Vento in poppa sulle azioni Fiat a meno di due settimane dall’assemblea degli azionisti. Ieri il titolo ha superato la soglia dei 19 euro (più 2,48%), riportandosi su livelli che non si vedevano dall’ottobre 2001. Gli scambi hanno riguardato 50,8 milioni di pezzi, il 4,65% del capitale. In accelerazione anche le risparmio (più 2,59% a 17,81) e le privilegio (più 4,28% a 16,38). Titoli, questi, che potrebbero rientrare - come ipotizzato anche da Jp Morgan - in un futuro piano di ristrutturazione azionaria. A questo punto, con 24,3 miliardi, il Lingotto vanta una capitalizzazione di Borsa superiore a quella di Gm e Ford messe insieme.
È stata comunque la notizia del riacquisto di azioni, annunciato giovedì, a scatenare gli acquisti su Fiat. La giornata positiva in Borsa ha trascinato anche le casseforti di casa Agnelli: l’Ifi ha chiuso in rialzo del 2,56% a 26,87, mentre l’Ifil è salita del 2,25% a 7,27 euro.

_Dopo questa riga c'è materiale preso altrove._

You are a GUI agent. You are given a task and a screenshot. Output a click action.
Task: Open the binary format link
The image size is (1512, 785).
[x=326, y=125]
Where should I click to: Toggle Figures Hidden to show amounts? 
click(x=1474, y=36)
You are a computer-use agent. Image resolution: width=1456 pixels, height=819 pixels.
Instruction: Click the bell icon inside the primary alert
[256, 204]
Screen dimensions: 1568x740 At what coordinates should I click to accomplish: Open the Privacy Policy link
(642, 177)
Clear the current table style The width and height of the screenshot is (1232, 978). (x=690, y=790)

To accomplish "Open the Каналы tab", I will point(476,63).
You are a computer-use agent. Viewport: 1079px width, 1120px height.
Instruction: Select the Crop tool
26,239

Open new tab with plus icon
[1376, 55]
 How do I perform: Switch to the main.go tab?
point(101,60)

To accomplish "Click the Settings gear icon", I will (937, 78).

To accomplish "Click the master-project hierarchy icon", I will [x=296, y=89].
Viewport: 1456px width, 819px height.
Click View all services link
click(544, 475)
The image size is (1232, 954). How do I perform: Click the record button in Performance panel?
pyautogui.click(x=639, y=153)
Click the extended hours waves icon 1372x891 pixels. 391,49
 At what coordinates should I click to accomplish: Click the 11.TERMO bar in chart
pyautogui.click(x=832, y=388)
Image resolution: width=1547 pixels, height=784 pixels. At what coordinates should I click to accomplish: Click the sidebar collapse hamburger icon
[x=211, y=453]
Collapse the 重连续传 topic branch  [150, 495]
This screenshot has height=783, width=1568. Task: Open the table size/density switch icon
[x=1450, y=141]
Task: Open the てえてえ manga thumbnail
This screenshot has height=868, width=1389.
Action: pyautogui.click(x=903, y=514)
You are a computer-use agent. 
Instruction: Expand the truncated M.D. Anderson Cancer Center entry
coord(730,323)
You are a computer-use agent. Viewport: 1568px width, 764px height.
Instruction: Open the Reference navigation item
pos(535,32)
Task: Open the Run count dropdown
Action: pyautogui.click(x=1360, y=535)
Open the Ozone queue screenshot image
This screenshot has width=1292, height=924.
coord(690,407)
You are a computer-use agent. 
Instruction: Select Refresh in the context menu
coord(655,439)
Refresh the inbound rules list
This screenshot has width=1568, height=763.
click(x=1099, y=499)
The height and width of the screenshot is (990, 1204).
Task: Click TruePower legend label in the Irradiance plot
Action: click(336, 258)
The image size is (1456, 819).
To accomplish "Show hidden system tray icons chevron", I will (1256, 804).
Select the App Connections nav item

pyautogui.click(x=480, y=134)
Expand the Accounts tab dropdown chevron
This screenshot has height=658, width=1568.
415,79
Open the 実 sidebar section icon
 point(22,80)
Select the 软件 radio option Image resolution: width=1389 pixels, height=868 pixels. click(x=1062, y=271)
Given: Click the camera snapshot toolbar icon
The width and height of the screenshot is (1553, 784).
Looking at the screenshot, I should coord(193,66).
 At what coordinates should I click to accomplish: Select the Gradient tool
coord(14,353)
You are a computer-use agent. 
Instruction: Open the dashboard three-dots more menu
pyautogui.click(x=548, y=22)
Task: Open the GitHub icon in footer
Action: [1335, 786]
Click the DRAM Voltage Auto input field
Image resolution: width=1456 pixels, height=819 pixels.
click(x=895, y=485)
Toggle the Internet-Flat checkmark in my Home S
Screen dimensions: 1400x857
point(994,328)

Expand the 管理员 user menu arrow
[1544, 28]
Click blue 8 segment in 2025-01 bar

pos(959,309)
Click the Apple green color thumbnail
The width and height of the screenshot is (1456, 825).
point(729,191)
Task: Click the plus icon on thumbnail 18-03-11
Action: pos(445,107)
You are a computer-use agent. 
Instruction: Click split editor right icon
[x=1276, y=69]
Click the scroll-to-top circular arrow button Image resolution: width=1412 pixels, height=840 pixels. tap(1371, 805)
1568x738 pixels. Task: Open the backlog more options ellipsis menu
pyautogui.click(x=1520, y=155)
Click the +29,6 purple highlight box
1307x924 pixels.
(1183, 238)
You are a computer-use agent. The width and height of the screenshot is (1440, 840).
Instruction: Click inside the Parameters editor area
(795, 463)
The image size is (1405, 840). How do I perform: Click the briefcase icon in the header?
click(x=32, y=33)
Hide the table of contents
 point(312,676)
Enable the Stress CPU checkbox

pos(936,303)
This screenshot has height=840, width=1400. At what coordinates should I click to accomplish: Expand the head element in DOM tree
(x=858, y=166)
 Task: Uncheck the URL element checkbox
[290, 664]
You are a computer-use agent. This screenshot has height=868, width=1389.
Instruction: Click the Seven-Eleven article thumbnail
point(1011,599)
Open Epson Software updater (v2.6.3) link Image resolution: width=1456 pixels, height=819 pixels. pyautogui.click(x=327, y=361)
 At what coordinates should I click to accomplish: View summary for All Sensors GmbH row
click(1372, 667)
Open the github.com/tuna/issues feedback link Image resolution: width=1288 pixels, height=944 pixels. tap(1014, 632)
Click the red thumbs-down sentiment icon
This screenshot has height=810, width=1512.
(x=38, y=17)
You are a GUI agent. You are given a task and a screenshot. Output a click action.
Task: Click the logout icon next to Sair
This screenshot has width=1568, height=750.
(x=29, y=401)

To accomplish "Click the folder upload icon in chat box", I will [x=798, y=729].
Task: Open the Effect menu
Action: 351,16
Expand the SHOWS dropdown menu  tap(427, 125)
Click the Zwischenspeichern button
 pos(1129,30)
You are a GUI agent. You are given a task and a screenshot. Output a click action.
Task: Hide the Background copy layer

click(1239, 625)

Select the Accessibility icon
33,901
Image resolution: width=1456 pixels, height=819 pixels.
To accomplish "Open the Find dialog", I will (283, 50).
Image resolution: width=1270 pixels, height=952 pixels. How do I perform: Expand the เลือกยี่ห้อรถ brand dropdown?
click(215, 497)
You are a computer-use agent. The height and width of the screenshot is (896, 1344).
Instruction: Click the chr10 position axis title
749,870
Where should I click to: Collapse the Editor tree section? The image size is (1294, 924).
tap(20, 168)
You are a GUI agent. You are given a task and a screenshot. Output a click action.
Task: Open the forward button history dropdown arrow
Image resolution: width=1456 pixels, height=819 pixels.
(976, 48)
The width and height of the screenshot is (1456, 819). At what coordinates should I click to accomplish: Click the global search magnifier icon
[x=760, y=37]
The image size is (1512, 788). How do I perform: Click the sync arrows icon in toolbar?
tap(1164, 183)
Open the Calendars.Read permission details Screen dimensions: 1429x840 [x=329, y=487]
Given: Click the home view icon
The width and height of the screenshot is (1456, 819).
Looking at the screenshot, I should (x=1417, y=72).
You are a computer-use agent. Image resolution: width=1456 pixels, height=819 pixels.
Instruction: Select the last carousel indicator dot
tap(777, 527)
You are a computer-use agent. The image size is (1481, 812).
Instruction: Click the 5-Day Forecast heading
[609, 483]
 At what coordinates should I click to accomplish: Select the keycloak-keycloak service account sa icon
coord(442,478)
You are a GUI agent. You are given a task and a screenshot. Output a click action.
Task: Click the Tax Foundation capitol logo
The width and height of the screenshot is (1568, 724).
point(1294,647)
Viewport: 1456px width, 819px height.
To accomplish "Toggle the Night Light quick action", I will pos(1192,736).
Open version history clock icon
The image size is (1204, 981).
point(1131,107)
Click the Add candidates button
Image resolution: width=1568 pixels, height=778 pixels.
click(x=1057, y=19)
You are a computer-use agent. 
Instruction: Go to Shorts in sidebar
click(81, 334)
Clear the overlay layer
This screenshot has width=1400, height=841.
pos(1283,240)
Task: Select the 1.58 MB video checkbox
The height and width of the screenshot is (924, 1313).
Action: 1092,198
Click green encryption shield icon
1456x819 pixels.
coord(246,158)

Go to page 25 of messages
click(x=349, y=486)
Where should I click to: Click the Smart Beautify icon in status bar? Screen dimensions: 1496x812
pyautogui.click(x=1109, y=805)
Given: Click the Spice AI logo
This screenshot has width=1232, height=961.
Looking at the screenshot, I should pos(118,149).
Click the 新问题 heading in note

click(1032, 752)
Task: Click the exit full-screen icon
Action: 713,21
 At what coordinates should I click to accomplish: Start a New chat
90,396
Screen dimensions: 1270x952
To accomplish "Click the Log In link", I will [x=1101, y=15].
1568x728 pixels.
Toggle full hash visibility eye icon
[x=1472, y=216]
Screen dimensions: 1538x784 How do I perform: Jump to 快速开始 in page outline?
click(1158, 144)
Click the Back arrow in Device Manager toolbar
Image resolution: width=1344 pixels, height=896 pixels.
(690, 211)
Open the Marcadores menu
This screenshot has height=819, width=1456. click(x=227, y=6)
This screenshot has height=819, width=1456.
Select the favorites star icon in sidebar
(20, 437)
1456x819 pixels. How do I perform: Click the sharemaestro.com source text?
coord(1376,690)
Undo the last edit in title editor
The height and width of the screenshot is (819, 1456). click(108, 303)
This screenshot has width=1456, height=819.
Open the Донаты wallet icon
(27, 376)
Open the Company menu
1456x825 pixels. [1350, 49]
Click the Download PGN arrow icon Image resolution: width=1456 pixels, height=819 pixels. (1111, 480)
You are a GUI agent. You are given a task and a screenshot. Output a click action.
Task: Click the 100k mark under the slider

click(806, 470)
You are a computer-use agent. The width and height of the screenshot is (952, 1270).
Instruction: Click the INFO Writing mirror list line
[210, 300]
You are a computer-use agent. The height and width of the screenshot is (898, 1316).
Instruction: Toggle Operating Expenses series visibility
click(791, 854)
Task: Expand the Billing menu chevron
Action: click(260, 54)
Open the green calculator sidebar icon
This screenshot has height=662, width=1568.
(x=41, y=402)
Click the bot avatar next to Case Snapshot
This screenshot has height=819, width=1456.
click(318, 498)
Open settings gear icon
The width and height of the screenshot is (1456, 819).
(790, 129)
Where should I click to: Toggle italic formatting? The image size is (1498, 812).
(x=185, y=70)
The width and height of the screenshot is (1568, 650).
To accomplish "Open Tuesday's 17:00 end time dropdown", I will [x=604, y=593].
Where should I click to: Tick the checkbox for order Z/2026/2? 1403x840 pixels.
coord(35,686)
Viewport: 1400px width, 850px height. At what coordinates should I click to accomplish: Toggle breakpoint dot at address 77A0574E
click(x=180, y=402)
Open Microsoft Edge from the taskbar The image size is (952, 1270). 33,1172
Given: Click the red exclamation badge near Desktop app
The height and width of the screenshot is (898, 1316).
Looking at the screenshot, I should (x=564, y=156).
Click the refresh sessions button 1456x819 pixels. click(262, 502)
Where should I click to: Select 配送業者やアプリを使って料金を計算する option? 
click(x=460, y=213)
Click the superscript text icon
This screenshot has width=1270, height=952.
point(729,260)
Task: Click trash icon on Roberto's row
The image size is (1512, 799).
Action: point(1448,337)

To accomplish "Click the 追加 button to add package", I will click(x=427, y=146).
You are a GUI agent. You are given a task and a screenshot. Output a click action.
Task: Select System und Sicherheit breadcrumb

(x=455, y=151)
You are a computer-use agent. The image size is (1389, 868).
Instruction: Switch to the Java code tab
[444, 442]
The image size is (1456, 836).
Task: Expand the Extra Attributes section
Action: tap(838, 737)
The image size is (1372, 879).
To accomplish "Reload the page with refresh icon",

In una settimana le azioni Fiat hanno guadagnato il 7,17%, beneficiando in particolare di una serie di report positivi, l’ultimo dei quali riguarda Dresdner, che ha ha alzato il prezzo obiettivo sul gruppo a 21 euro da 20, mantenendo la raccomandazione di «buy». La stessa banca d’affari osserva che le prospettive per il 2007 della Fiat stanno diventando sempre più positive, grazie alla forza dei fondamentali nelle divisioni «core»: Auto, Iveco e Cnh. Ieri, intanto, l’amministratore delegato Sergio Marchionne è tornato a parlare del futuro del sito di Termini, ricordando che si tratta «dell’unica partita rimasta aperta». Il destino della fabbrica è però legato agli interventi sulle infrastrutture che le istituzioni siciliane devono avviare.